To date, there have been no specific publications evaluating the incidence of abnormal placentation without any prior risk factors, as was seen with this patient. Placenta accreta is typically associated with specific risk factors such as prior uterine surgery, advanced maternal age, or placenta previa [15]. The incidence of placenta accreta reported in the literature varies between 1.7 in 10,000 deliveries and 90 per 10,000 deliveries [16], [17]. Thus, this case was a rare occurrence in which a patient had a placenta accreta with no known prior risk factors while having to be therapeutically anticoagulated due to a prosthetic mechanical mitral valve. The quick decision-making to take her to the operating room for a hysterectomy was instrumental in managing this patient’s life-threatening hemorrhage. Even if abnormal placentation had not been an issue, given the recommendation from cardiology to avoid clotting factors, the decision to perform a postpartum hysterectomy in this patient was the only viable option.

Teaching points

1. Warfarin is the best anticoagulant in patients with mechanical mitral valves, however, its effects on the fetus need to be taken into account when being used in pregnancy.

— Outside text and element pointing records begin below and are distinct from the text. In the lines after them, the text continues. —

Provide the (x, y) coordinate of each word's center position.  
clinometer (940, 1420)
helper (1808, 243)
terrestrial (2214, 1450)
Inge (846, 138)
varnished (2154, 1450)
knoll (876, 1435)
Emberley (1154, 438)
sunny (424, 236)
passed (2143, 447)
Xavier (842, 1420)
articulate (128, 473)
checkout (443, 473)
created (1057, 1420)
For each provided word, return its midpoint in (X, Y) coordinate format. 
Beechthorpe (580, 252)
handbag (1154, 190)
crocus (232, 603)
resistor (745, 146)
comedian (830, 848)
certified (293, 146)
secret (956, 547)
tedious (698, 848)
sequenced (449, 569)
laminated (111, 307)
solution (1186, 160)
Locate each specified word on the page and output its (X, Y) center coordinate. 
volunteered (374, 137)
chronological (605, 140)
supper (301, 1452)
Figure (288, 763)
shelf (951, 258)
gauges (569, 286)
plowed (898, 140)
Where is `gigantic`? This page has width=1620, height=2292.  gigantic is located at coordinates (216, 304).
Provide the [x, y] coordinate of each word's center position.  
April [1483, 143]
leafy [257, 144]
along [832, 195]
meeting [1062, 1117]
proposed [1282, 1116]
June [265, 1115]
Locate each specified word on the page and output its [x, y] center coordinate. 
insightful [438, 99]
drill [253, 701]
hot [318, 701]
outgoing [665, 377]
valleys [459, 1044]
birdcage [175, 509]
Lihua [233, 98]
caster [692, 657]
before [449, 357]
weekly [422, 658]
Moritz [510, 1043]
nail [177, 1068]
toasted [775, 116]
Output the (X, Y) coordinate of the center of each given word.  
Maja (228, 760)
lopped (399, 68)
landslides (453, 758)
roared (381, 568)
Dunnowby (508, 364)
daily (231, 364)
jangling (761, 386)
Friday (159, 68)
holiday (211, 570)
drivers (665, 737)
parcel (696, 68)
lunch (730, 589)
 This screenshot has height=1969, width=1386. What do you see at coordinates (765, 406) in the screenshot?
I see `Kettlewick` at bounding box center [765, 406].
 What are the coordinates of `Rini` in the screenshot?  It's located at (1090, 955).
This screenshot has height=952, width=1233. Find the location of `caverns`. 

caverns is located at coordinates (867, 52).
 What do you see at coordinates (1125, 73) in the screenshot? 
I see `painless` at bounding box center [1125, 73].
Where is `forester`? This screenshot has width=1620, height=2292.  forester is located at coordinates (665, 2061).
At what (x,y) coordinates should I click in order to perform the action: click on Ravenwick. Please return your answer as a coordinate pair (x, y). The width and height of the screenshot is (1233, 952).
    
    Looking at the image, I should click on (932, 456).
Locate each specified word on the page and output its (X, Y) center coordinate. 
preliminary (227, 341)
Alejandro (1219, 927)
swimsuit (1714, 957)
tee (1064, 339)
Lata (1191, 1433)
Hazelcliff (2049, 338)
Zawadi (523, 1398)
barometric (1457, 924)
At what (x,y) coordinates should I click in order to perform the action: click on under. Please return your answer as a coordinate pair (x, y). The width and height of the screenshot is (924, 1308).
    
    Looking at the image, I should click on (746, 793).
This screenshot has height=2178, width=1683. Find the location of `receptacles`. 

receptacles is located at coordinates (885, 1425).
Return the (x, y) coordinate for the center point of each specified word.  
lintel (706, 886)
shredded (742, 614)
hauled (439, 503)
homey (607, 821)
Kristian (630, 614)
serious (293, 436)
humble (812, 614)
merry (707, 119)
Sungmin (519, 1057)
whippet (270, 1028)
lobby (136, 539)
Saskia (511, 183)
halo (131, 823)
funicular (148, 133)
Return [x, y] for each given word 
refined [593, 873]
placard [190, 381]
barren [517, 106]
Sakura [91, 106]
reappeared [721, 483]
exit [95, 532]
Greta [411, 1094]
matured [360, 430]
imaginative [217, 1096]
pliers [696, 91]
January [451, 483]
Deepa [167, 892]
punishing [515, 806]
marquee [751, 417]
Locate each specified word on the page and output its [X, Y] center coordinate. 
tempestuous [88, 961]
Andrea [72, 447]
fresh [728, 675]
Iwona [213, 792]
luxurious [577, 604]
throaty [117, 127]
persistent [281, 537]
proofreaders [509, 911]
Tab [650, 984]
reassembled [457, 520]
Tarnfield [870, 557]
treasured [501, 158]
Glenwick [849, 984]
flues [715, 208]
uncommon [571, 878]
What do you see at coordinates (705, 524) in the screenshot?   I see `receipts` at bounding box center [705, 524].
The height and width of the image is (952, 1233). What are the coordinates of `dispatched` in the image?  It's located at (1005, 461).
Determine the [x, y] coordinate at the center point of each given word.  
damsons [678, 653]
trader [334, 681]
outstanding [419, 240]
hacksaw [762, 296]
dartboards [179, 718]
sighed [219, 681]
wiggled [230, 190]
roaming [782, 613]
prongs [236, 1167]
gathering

2. Heparin and LMWH are poorer alternatives in terms of thrombosis risk, but useful in the first trimester to decrease fetal morbidity and mortality and then again at the end of the third trimester to decrease hemorrhage risk associated with delivery.

3. Anticoagulation during labor, delivery, and the postpartum period must be well coordinated in order to balance both the risks of valvular thrombosis and postpartum hemorrhage.